1) The animal sample files


animals-001.csv

  • it is a zoo tycoon 1 files

  • Columns and data structure

Animal Terrain Status Cost Location/Era
Ankylosaurus Savannah Extinct $2,700 North America (Cretaceous)
Triceratops Savannah Extinct $4,000 North America (Cretaceous)
  • it is a 8859-1 ANSI encoded file

  • Location and Era are concatenated


animals-002.csv

  • it is zoo tycoon 2 files

  • Columns and data structure

animal biome status popularity cost location
Grizzly Bear Boreal Forest Endangered 3.5 $15,000 North America
Polar Bear Tundra Low risk 3 $10,000 Arctic
  • it is an UTF-8 encoded file

  • As compared to the zoo tycoon 1 files

    • there isn't any era information

    • "terrain" had been renamed to "biome"

    • there is a "popularity" information


animals-003-aquatic.csv

  • Well, it is a file

  • Let's see if ARC is able to know from what version of the Zoo Tycoon game it is from


What is the deal ?

  1. We will set a target data model. This data model will store the data of these 2 different files the way we want.

  2. We will set a first pipeline to load the animal from the first type of files

    • these files from the game zoo tycoon 1 are called "animals+ something", they are in ANSI encoding and don't have a "popularity" information
  3. We will test our pipeline by loading all the files and see what happen

  4. We will then define a second pipeline to load the files from the game zoo tycoon 2

    • these files from the game zoo tycoon 2 are UTF8 encoding and have a "popularity" information
  5. We will change both the data model and the pipeline to host some new data

  6. We will test our pipeline by loading all the files again and see what happen

  7. We will finally change the data model to structure our file data in a two tables normalized model and work again on the pipeline

    • a "biome" table and an "animal" table
    • each animal will be linked to a single biome

2) Set a target data model


A simple 1-table data model

  • We want to load the file in a data model called "bio"

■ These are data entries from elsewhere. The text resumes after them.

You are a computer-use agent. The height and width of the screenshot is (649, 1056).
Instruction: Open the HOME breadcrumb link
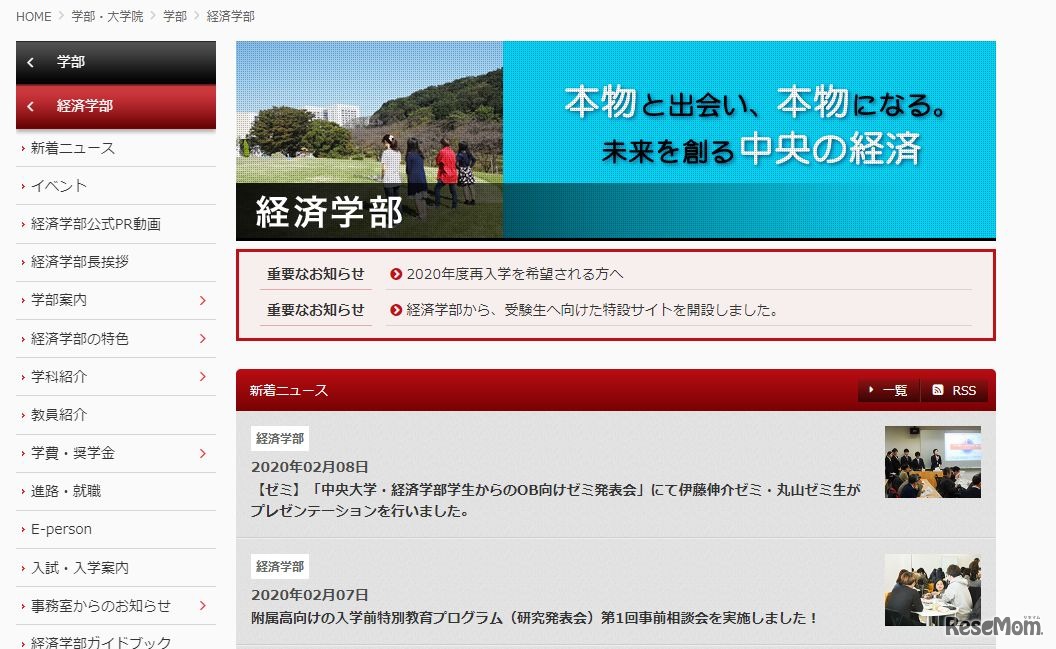[33, 16]
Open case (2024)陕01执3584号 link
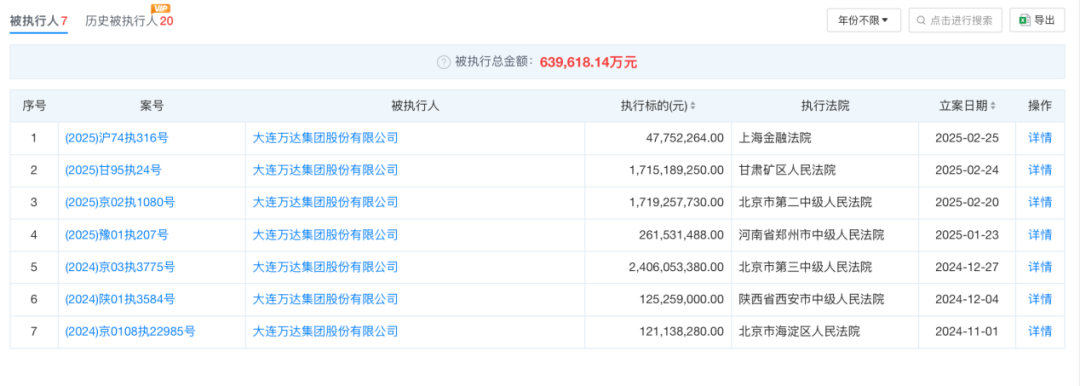Viewport: 1080px width, 386px height. point(120,299)
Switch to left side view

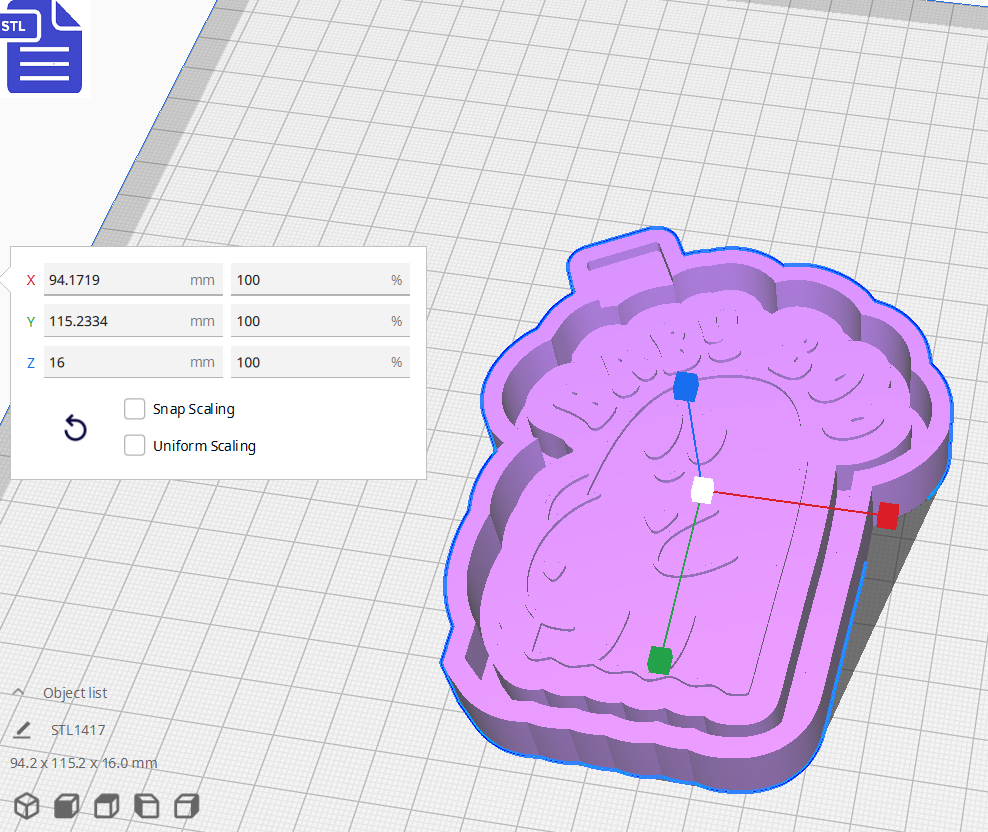tap(146, 806)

  • Structure of a "bio" data model

    • Table #1 "animal"
animal_name cost_in_euros conservation_status
text float text

Create the data model in ARC

  • A data model is called a "norm family" in Arc

In the main menu > click on "Norm family managment"

  • Add a new norm family called "bio" in "Norm Families" table

In the "Norm Families" section

1- Click in the cell right of the "+"
2- Write "bio"
3- Press Ctrl+Enter to validate the entry or click on "Add" button
The "Ctrl+Enter" hotkey execute the default action associated with the cell

  • Add a new norm family called "test" in "Norm Families" table

  • Delete the "test" norm family entry

Click the line checkbox for and click on "delete"

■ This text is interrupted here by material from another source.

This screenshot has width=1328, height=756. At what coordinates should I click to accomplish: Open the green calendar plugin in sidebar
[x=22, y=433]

Create the tables of a data model

  • A table associated to a data model must check the following format

    • mapping_<data_model_name>_<table_name>_ok
  • Create the "animal" table associated to the data model "bio"

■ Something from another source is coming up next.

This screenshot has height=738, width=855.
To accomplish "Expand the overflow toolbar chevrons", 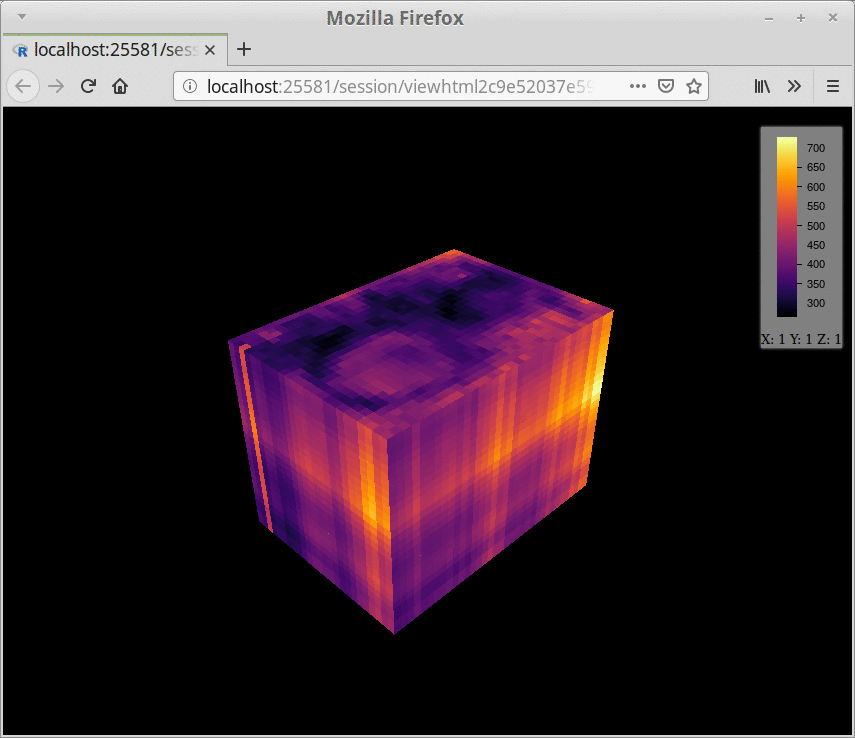I will tap(794, 86).
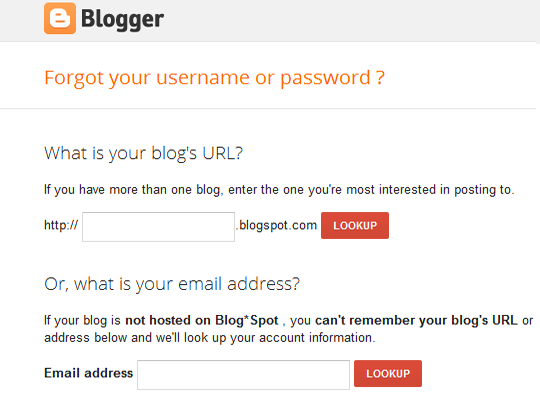The image size is (540, 397).
Task: Click bold text can't remember your blog's URL
Action: [416, 321]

In the "Model tables" section

1- Add an entry "mapping_bio_animal_ok"

  • A new column called "animal" will appear in the "data model fields" section

Add fields to the data model tables #1

  • Insert the animal_name field in the table "animal"

In the "data model fields" section

  1. in "Field name", write "animal_name". Use only lower case and no space. Only dollar and underscore are allowed as separator as it must be database compliant
  2. in "Type", select "text". It is the database type of the field to be created
  3. in "Comment", write an optionnal comment that describe the field to be created
  4. in "animal", write a "x" (or whatever you want). It means that the field animal_name now belongs to the table animal
  • Insert the other fields cost_in_euros (bigint as type) and conservation_status (text as type)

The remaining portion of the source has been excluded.